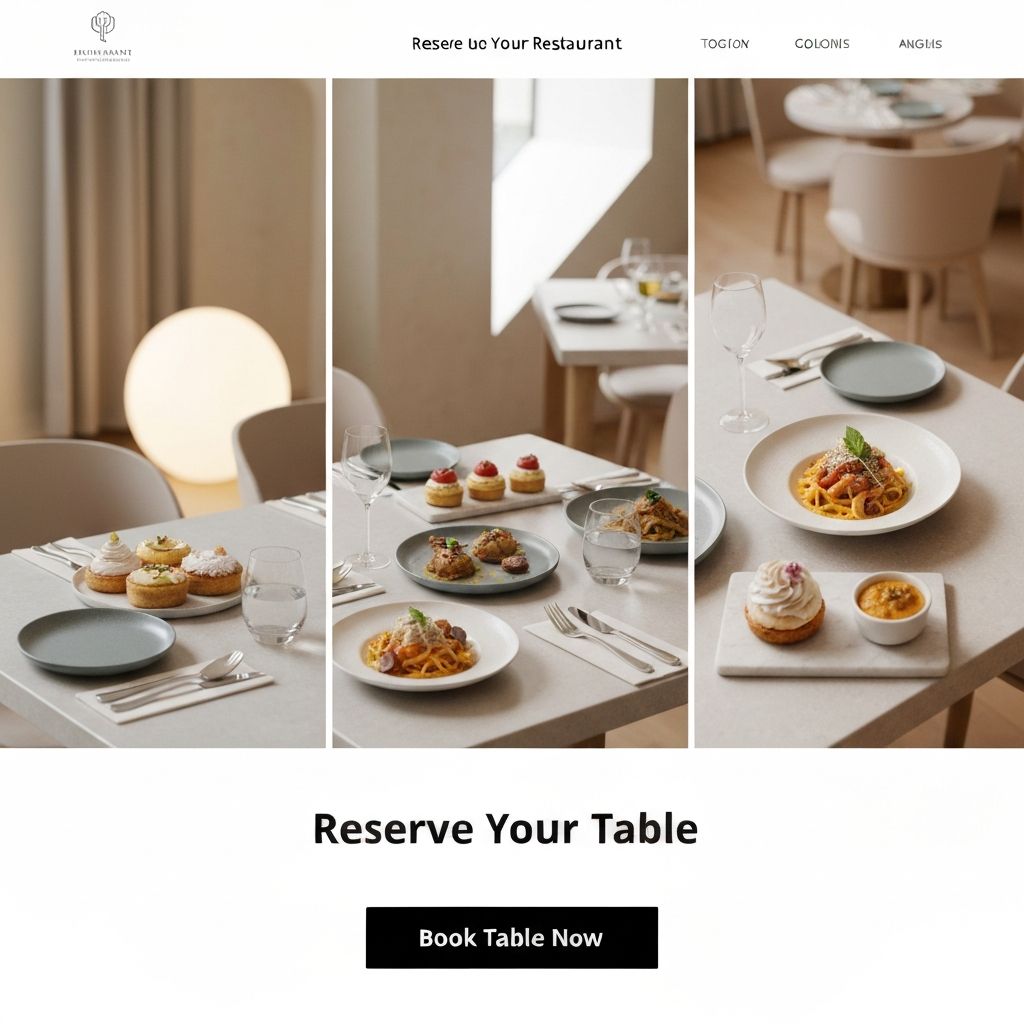This screenshot has width=1024, height=1024.
Task: Click the Book Table Now button
Action: [x=511, y=937]
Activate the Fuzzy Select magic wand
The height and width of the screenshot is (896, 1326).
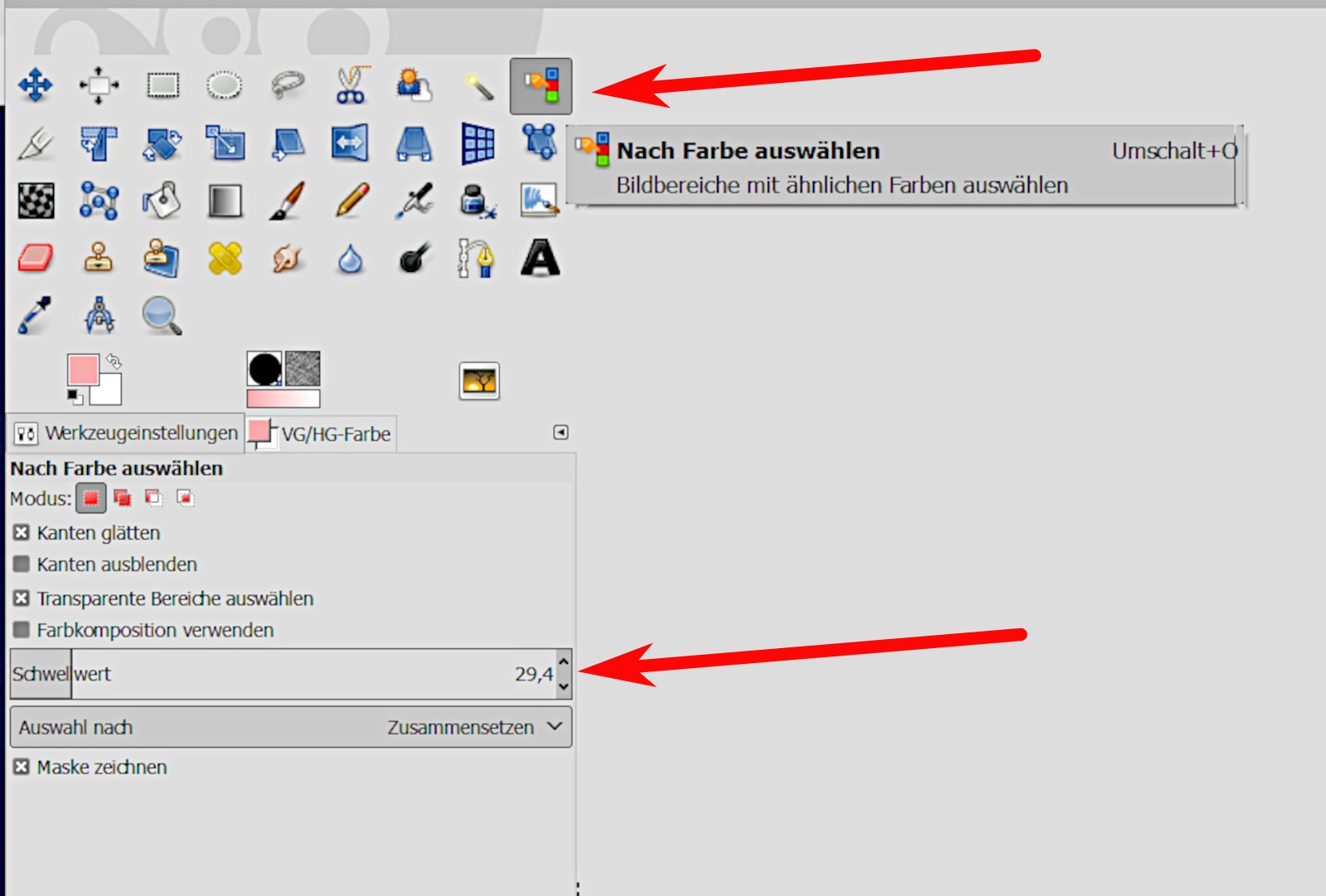coord(478,85)
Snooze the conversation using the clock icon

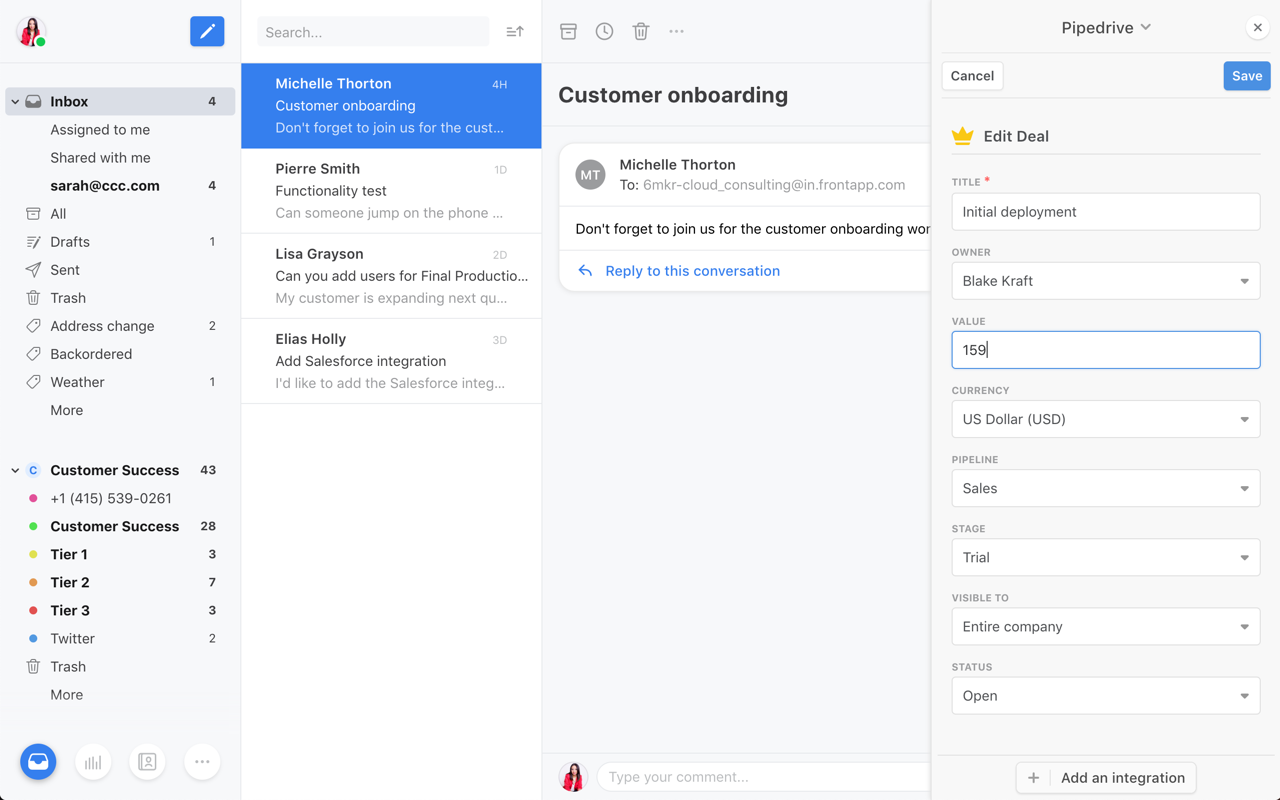(x=604, y=31)
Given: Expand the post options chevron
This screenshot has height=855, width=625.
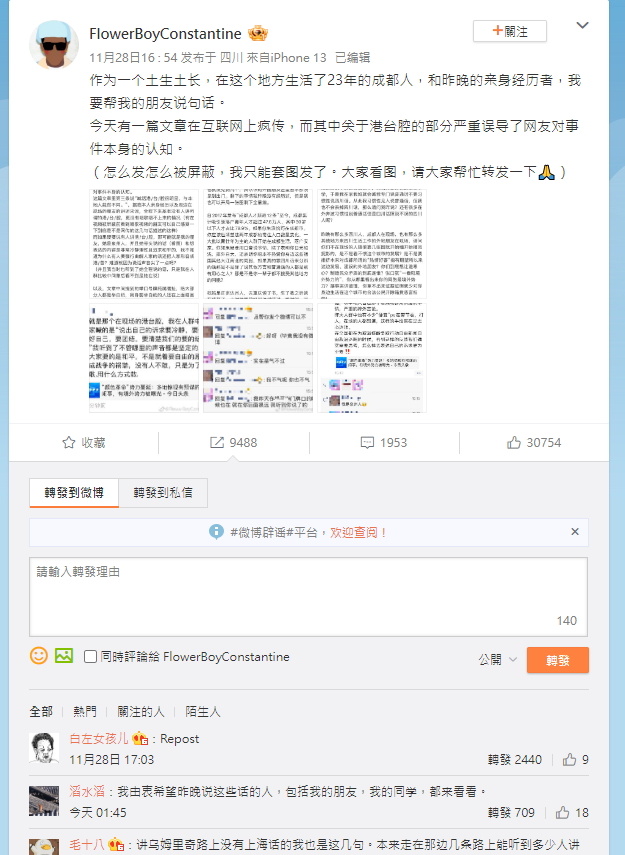Looking at the screenshot, I should coord(582,25).
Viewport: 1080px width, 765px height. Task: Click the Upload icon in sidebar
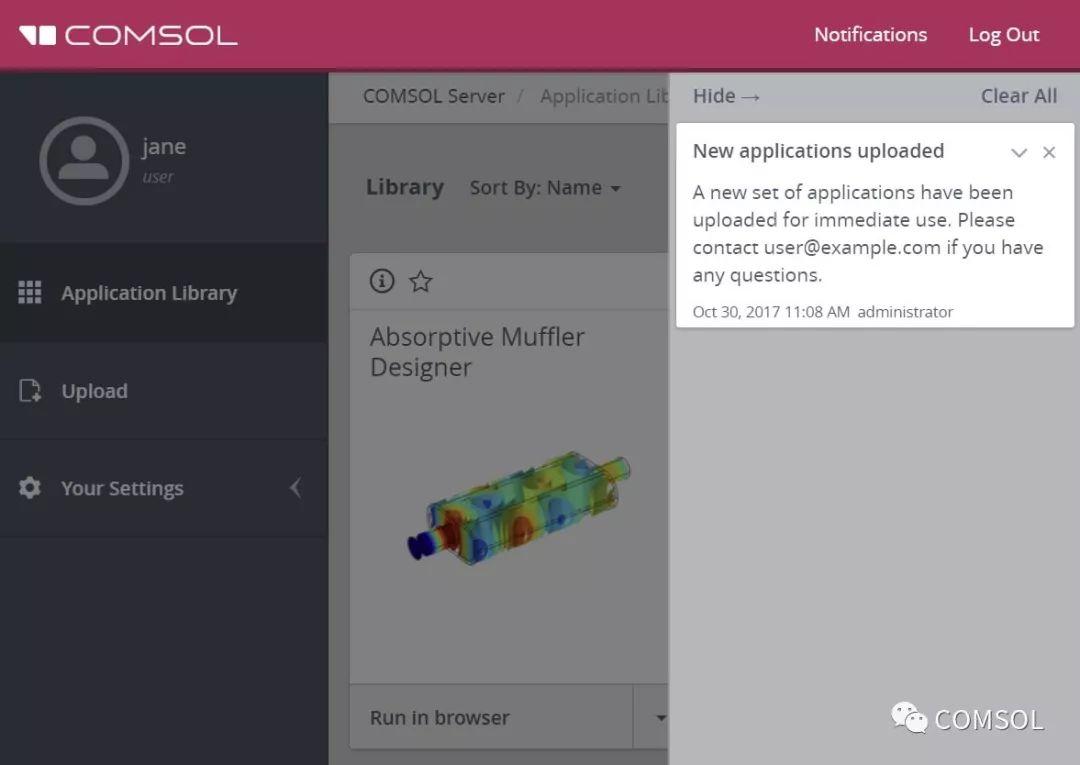30,390
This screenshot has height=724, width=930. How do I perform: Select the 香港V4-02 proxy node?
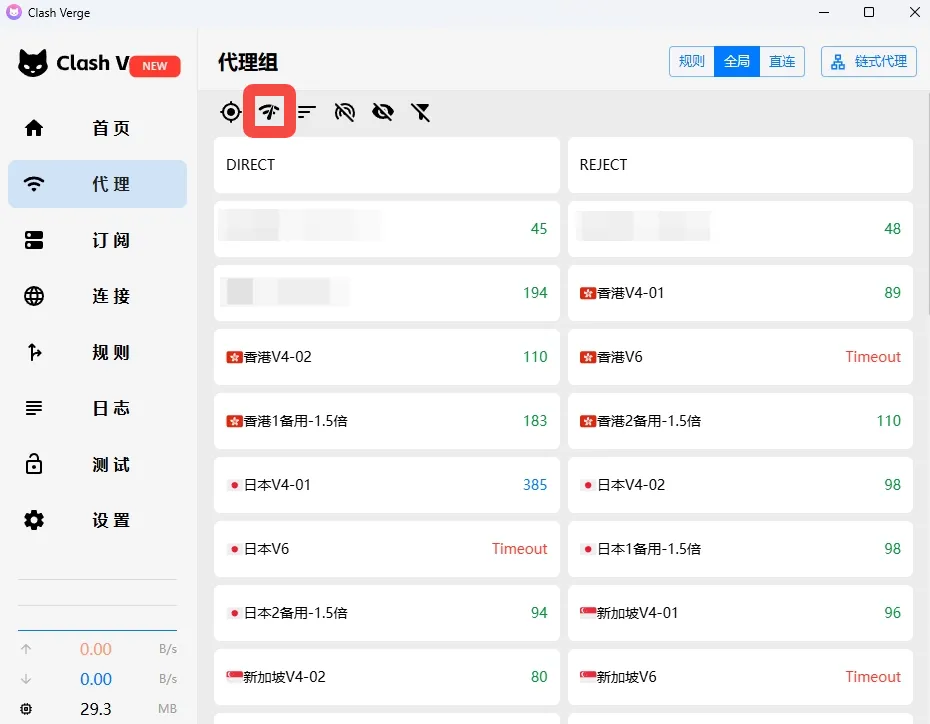[x=386, y=357]
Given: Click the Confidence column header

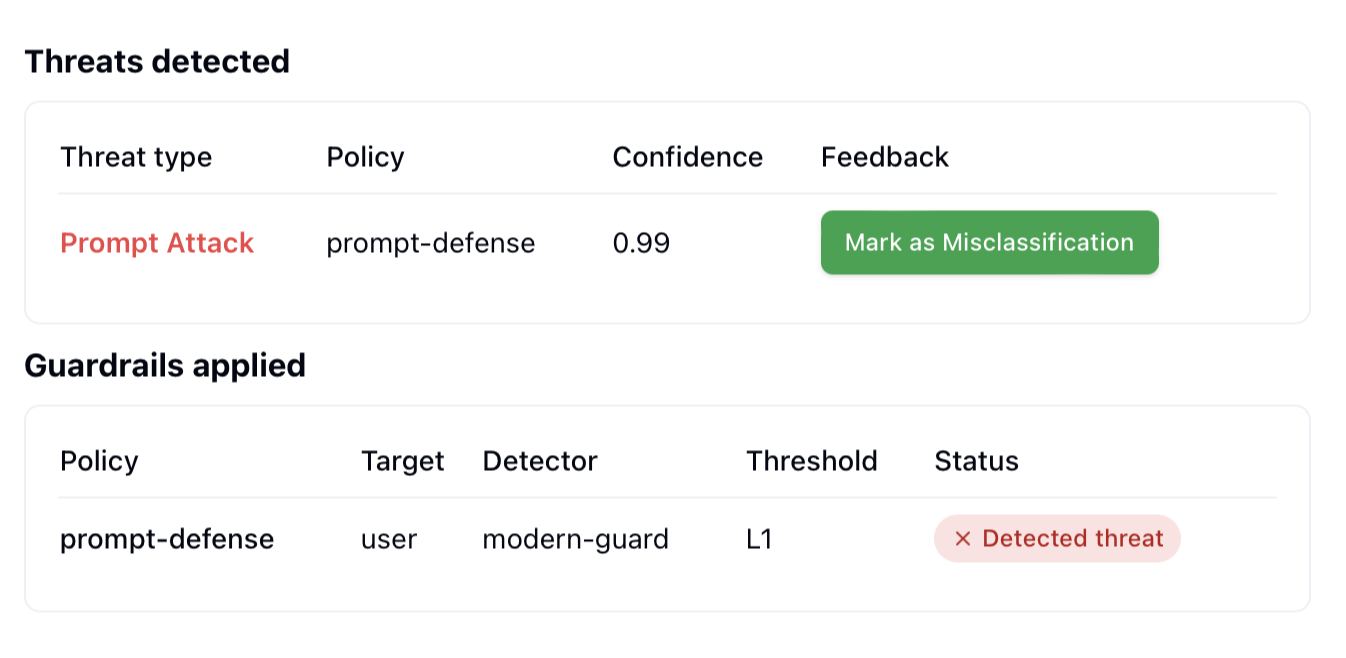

* **ABOUT THIS TASK**
Keep pictures out and return the lines from the one containing "Activate the Fuzzy Select magic wand" through the end of the listing, both included, character for character.

* **TASK ANSWER**
Activate the Fuzzy Select magic wand
The height and width of the screenshot is (896, 1326).
coord(478,85)
Snooze the conversation using the clock icon

(x=604, y=31)
Given: Expand the post options chevron
This screenshot has height=855, width=625.
Looking at the screenshot, I should coord(582,25).
Viewport: 1080px width, 765px height. Task: Click the Upload icon in sidebar
30,390
This screenshot has height=724, width=930. How do I perform: Select the 香港V4-02 proxy node?
[x=386, y=357]
Given: Click the Confidence column header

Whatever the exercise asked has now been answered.